Berger admires Benedict. He paused when asked why Benedict didn’t refuse to join the youth brigade, which assigned him to an antiaircraft unit. He said -- as have Jewish groups and historians who have credited Benedict for his efforts to improve the Catholic Church’s relations with Jews -- that the pope cannot be blamed for enrolling. It was another time, Berger said, when fear and oppression were constants, and few knew what the Nazis were conspiring to do.

Ratzinger was discharged from the Hitler Youth in 1944 at age 18 and was immediately drafted into the German army to dig antitank trenches. His friend, Gragmaier, was shipped to the Russian front. Gragmaier said Ratzinger was wounded and sent to St. Michael’s seminary, which the Nazis had turned into a hospital. Ratzinger deserted in the spring of 1945, just before Germany’s defeat, and was briefly held as a prisoner of war by American forces.

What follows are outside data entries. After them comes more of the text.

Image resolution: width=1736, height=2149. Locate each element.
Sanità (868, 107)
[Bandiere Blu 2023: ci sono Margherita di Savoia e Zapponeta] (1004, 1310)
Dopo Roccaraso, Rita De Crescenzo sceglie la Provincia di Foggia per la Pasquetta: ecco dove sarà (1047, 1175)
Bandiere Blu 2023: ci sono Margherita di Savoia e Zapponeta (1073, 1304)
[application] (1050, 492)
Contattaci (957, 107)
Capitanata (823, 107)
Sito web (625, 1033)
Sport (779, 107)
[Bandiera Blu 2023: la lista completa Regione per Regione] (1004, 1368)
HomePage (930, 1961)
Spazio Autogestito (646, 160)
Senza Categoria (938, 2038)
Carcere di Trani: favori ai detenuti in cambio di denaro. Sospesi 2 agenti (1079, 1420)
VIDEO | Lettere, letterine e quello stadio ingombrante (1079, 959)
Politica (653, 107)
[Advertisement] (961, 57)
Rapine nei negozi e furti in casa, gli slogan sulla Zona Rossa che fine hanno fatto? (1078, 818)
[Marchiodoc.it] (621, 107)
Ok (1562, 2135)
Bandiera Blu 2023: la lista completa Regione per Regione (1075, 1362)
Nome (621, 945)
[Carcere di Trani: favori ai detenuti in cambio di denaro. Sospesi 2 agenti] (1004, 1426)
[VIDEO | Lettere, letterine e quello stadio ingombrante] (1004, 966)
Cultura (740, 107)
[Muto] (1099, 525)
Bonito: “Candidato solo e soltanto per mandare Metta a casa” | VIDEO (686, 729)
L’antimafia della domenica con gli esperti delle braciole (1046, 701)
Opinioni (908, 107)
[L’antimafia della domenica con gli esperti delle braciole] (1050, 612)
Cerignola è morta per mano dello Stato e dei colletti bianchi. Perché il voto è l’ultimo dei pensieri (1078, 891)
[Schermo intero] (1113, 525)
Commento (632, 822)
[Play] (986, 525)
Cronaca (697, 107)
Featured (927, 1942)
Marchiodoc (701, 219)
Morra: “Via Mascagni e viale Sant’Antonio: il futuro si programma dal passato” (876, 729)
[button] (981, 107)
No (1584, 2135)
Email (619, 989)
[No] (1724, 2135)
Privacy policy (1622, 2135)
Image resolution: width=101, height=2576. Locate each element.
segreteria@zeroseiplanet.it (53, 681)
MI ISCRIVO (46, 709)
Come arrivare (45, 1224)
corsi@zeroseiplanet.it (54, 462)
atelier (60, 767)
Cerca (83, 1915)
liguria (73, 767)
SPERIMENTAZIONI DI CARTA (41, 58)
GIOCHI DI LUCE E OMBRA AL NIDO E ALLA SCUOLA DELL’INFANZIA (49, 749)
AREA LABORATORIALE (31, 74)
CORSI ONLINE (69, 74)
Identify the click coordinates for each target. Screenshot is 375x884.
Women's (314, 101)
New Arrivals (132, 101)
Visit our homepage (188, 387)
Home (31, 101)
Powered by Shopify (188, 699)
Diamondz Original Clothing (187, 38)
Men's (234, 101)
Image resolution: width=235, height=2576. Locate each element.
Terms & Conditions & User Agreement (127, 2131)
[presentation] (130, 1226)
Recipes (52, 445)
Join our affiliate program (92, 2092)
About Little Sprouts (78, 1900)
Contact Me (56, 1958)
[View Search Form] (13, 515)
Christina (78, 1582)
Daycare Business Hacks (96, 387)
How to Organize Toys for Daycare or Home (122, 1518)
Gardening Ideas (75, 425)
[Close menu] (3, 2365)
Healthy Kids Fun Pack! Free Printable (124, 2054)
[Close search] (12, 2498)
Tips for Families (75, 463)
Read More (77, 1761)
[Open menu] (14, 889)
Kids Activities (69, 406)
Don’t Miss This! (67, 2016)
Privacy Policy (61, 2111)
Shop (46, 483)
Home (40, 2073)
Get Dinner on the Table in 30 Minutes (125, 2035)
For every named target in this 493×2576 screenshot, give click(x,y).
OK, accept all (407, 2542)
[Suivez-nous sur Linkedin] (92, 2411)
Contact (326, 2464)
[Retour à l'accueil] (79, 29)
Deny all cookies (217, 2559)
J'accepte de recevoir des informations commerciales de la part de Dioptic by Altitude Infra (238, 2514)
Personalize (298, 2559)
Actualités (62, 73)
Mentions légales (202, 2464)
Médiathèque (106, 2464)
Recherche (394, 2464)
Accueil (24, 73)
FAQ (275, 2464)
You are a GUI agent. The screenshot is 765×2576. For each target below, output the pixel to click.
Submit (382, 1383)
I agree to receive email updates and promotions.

The war defined Ratzinger’s early view that the church could endure evil and emerge stronger, according to the biography “Cardinal Ratzinger: The Vatican’s Enforcer of Faith,” by John L. Allen Jr. The book quotes Ratzinger as saying, “Hitler’s would not be a victory for Germany but rather a victory of the anti-Christ that would surely usher in apocalyptic times for all believers.” He added that the church was a “citadel of truth and righteousness against the realm of atheism and defeat.”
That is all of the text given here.